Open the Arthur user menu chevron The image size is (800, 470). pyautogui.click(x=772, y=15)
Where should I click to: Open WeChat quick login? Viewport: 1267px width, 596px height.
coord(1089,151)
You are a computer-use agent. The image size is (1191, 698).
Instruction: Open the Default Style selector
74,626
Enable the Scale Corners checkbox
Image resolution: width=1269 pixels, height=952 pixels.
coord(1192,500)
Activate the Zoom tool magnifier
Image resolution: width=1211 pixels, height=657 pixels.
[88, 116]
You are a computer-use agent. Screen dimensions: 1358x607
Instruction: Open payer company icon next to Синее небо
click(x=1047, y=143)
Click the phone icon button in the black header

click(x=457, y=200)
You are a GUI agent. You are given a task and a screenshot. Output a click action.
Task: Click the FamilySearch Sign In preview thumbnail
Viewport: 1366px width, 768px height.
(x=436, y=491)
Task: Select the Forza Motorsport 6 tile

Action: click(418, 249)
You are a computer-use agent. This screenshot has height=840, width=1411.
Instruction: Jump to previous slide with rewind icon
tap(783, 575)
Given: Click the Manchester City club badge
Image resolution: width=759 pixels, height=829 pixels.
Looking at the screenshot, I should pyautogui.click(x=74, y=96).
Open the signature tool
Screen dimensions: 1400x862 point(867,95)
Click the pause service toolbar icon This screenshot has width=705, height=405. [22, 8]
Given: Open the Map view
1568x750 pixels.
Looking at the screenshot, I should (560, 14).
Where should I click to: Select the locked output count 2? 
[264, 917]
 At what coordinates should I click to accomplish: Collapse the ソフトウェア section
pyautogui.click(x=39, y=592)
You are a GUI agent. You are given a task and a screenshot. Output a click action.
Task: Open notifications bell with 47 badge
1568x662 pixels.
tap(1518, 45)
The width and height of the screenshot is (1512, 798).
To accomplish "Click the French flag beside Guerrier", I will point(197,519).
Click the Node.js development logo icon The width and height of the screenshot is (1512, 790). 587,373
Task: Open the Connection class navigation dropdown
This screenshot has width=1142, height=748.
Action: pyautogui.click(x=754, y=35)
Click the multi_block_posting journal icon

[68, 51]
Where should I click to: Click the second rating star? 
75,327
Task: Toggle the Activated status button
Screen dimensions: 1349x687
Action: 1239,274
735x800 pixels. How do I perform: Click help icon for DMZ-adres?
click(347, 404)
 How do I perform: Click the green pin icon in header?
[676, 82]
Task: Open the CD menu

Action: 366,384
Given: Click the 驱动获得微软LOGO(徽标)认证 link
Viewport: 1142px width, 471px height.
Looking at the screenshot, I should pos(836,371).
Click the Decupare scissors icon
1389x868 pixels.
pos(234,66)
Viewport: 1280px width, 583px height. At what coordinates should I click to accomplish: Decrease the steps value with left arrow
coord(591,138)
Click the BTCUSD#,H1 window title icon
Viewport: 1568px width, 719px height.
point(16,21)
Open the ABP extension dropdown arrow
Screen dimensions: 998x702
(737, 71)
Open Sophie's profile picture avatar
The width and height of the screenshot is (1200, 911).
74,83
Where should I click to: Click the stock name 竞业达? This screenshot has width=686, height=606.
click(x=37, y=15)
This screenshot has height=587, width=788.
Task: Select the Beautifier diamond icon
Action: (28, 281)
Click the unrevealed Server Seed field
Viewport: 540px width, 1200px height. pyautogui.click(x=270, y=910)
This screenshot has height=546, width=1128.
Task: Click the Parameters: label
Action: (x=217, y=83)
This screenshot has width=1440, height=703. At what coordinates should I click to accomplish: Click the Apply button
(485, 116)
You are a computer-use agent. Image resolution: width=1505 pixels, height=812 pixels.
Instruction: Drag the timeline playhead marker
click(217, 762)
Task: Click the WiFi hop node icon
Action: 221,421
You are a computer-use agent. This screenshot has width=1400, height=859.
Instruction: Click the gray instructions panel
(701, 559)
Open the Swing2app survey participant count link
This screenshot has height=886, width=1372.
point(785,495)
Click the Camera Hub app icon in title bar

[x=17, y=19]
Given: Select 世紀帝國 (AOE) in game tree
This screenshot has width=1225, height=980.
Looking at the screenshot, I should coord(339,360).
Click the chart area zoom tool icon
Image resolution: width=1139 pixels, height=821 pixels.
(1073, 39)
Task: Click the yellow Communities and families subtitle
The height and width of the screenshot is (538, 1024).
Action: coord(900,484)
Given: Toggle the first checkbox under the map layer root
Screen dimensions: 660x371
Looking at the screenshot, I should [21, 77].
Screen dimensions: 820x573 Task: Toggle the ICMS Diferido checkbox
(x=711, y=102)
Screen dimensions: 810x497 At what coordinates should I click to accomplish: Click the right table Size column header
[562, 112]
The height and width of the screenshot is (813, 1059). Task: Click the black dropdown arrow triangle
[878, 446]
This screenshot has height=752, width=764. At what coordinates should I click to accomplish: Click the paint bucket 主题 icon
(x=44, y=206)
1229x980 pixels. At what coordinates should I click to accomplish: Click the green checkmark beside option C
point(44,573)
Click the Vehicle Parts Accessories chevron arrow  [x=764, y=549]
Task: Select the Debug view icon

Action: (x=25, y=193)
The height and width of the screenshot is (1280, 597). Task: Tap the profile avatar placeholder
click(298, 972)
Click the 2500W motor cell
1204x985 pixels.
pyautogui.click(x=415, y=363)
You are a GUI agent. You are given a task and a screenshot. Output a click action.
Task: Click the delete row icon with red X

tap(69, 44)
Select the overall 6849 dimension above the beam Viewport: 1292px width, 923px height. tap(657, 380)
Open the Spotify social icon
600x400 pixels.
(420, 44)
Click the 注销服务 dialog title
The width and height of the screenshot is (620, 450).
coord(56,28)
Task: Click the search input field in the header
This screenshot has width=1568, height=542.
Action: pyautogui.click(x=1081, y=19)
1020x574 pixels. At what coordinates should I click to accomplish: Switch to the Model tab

───

## What the task requires:
Pull out all lines from the entries above in which the word "computer" appears.

## Result of the exercise:
You are a computer-use agent. The image size is (1191, 698).
You are a computer-use agent. Screen dimensions: 1358x607
You are a computer-use agent. This screenshot has height=840, width=1411.
You are a computer-use agent. Image resolution: width=1505 pixels, height=812 pixels.
You are a computer-use agent. This screenshot has width=1400, height=859.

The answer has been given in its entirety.